> _AVAILABLE RECORDS_
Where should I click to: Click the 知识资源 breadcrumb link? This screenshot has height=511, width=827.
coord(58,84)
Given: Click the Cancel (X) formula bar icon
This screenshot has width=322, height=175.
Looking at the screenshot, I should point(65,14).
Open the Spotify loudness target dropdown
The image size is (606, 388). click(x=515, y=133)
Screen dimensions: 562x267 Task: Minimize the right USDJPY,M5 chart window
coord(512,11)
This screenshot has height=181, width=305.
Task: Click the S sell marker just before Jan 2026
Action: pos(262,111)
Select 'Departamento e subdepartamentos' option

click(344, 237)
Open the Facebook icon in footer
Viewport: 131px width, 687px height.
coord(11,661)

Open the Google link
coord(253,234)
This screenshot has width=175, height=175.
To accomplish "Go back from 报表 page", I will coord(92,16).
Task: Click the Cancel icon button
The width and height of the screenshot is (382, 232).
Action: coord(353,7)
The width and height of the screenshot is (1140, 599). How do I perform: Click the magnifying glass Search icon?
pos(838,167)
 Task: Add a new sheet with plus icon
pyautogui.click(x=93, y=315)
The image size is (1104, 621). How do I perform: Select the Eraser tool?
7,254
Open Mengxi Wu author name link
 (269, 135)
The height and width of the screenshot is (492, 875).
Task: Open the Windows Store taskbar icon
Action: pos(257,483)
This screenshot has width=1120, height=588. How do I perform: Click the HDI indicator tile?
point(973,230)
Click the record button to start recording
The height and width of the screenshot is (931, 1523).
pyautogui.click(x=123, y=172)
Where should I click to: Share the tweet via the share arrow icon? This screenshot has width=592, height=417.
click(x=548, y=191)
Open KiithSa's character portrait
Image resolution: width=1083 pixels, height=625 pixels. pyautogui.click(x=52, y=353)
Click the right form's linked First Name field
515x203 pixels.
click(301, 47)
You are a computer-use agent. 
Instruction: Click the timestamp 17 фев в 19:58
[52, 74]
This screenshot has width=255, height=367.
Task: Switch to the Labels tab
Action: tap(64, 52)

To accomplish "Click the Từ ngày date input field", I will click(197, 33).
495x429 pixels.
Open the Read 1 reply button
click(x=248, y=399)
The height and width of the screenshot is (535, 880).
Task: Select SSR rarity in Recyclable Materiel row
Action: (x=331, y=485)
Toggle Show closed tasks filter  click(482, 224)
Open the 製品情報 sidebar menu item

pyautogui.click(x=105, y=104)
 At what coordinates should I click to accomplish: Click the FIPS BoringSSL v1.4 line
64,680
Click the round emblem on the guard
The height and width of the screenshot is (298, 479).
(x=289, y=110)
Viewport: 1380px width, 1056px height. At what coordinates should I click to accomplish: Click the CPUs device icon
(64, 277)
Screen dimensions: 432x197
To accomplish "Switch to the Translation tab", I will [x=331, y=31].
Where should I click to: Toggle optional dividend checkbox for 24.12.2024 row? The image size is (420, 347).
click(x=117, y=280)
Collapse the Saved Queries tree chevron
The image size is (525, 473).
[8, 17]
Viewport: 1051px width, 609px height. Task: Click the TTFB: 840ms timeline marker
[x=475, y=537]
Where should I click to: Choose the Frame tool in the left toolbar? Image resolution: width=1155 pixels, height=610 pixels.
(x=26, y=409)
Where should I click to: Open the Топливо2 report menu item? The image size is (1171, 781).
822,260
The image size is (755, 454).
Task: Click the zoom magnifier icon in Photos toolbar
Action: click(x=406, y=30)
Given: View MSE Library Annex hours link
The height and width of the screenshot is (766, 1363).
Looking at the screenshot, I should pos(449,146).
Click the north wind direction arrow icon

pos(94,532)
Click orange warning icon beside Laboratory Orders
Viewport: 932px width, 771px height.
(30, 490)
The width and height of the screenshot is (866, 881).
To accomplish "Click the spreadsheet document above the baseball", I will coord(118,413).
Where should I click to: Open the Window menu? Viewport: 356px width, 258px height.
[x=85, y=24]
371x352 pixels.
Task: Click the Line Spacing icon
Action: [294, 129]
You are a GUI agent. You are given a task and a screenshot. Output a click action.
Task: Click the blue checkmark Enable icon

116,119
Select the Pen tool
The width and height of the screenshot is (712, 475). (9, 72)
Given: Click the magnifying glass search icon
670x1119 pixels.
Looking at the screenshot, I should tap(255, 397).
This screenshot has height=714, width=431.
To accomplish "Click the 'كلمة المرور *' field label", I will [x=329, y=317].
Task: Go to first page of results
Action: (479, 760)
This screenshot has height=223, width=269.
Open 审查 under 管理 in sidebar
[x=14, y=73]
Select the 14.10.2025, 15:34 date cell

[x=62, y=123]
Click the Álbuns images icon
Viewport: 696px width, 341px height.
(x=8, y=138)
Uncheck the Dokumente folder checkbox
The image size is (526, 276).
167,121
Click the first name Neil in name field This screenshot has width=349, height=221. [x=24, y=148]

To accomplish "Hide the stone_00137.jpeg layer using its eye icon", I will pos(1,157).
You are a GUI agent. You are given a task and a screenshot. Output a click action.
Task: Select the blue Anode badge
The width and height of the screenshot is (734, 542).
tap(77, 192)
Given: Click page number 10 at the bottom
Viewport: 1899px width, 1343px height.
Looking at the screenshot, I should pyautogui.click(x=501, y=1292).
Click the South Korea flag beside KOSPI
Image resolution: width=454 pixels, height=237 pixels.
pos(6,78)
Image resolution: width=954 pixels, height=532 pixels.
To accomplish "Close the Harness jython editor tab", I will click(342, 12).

> _TASK REQUIREMENTS_
Rewrite all of these lines with "magnifying glass" renamed to "loupe", leaving everything else as it is.

> _FULL OUTPUT_
Where should I click to: Click the 知识资源 breadcrumb link? This screenshot has height=511, width=827.
coord(58,84)
Given: Click the Cancel (X) formula bar icon
This screenshot has width=322, height=175.
Looking at the screenshot, I should point(65,14).
Open the Spotify loudness target dropdown
The image size is (606, 388). click(x=515, y=133)
Screen dimensions: 562x267 Task: Minimize the right USDJPY,M5 chart window
coord(512,11)
This screenshot has height=181, width=305.
Task: Click the S sell marker just before Jan 2026
Action: pos(262,111)
Select 'Departamento e subdepartamentos' option

click(344, 237)
Open the Facebook icon in footer
Viewport: 131px width, 687px height.
coord(11,661)

Open the Google link
coord(253,234)
This screenshot has width=175, height=175.
To accomplish "Go back from 报表 page", I will coord(92,16).
Task: Click the Cancel icon button
The width and height of the screenshot is (382, 232).
Action: coord(353,7)
The width and height of the screenshot is (1140, 599). How do I perform: Click the loupe Search icon?
pos(838,167)
 Task: Add a new sheet with plus icon
pyautogui.click(x=93, y=315)
The image size is (1104, 621). How do I perform: Select the Eraser tool?
7,254
Open Mengxi Wu author name link
 (269, 135)
The height and width of the screenshot is (492, 875).
Task: Open the Windows Store taskbar icon
Action: pos(257,483)
This screenshot has width=1120, height=588. How do I perform: Click the HDI indicator tile?
point(973,230)
Click the record button to start recording
The height and width of the screenshot is (931, 1523).
pyautogui.click(x=123, y=172)
Where should I click to: Share the tweet via the share arrow icon? This screenshot has width=592, height=417.
click(x=548, y=191)
Open KiithSa's character portrait
Image resolution: width=1083 pixels, height=625 pixels. pyautogui.click(x=52, y=353)
Click the right form's linked First Name field
515x203 pixels.
click(301, 47)
You are a computer-use agent. 
Instruction: Click the timestamp 17 фев в 19:58
[52, 74]
This screenshot has width=255, height=367.
Task: Switch to the Labels tab
Action: tap(64, 52)

To accomplish "Click the Từ ngày date input field", I will click(197, 33).
495x429 pixels.
Open the Read 1 reply button
click(x=248, y=399)
The height and width of the screenshot is (535, 880).
Task: Select SSR rarity in Recyclable Materiel row
Action: (x=331, y=485)
Toggle Show closed tasks filter  click(482, 224)
Open the 製品情報 sidebar menu item

pyautogui.click(x=105, y=104)
 At what coordinates should I click to accomplish: Click the FIPS BoringSSL v1.4 line
64,680
Click the round emblem on the guard
The height and width of the screenshot is (298, 479).
(x=289, y=110)
Viewport: 1380px width, 1056px height. At what coordinates should I click to accomplish: Click the CPUs device icon
(64, 277)
Screen dimensions: 432x197
To accomplish "Switch to the Translation tab", I will [x=331, y=31].
Where should I click to: Toggle optional dividend checkbox for 24.12.2024 row? The image size is (420, 347).
click(x=117, y=280)
Collapse the Saved Queries tree chevron
The image size is (525, 473).
[8, 17]
Viewport: 1051px width, 609px height. Task: Click the TTFB: 840ms timeline marker
[x=475, y=537]
Where should I click to: Choose the Frame tool in the left toolbar? Image resolution: width=1155 pixels, height=610 pixels.
(x=26, y=409)
Where should I click to: Open the Топливо2 report menu item? The image size is (1171, 781).
822,260
The image size is (755, 454).
Task: Click the zoom magnifier icon in Photos toolbar
Action: click(x=406, y=30)
Given: View MSE Library Annex hours link
The height and width of the screenshot is (766, 1363).
Looking at the screenshot, I should pos(449,146).
Click the north wind direction arrow icon

pos(94,532)
Click orange warning icon beside Laboratory Orders
Viewport: 932px width, 771px height.
(30, 490)
The width and height of the screenshot is (866, 881).
To accomplish "Click the spreadsheet document above the baseball", I will coord(118,413).
Where should I click to: Open the Window menu? Viewport: 356px width, 258px height.
[x=85, y=24]
371x352 pixels.
Task: Click the Line Spacing icon
Action: [294, 129]
You are a GUI agent. You are given a task and a screenshot. Output a click action.
Task: Click the blue checkmark Enable icon

116,119
Select the Pen tool
The width and height of the screenshot is (712, 475). (9, 72)
Given: Click the loupe search icon
670x1119 pixels.
Looking at the screenshot, I should tap(255, 397).
This screenshot has height=714, width=431.
To accomplish "Click the 'كلمة المرور *' field label", I will [x=329, y=317].
Task: Go to first page of results
Action: (479, 760)
This screenshot has height=223, width=269.
Open 审查 under 管理 in sidebar
[x=14, y=73]
Select the 14.10.2025, 15:34 date cell

[x=62, y=123]
Click the Álbuns images icon
Viewport: 696px width, 341px height.
(x=8, y=138)
Uncheck the Dokumente folder checkbox
The image size is (526, 276).
167,121
Click the first name Neil in name field This screenshot has width=349, height=221. [x=24, y=148]

To accomplish "Hide the stone_00137.jpeg layer using its eye icon", I will pos(1,157).
You are a GUI agent. You are given a task and a screenshot. Output a click action.
Task: Select the blue Anode badge
The width and height of the screenshot is (734, 542).
tap(77, 192)
Given: Click page number 10 at the bottom
Viewport: 1899px width, 1343px height.
Looking at the screenshot, I should pyautogui.click(x=501, y=1292).
Click the South Korea flag beside KOSPI
Image resolution: width=454 pixels, height=237 pixels.
pos(6,78)
Image resolution: width=954 pixels, height=532 pixels.
To accomplish "Close the Harness jython editor tab", I will click(342, 12).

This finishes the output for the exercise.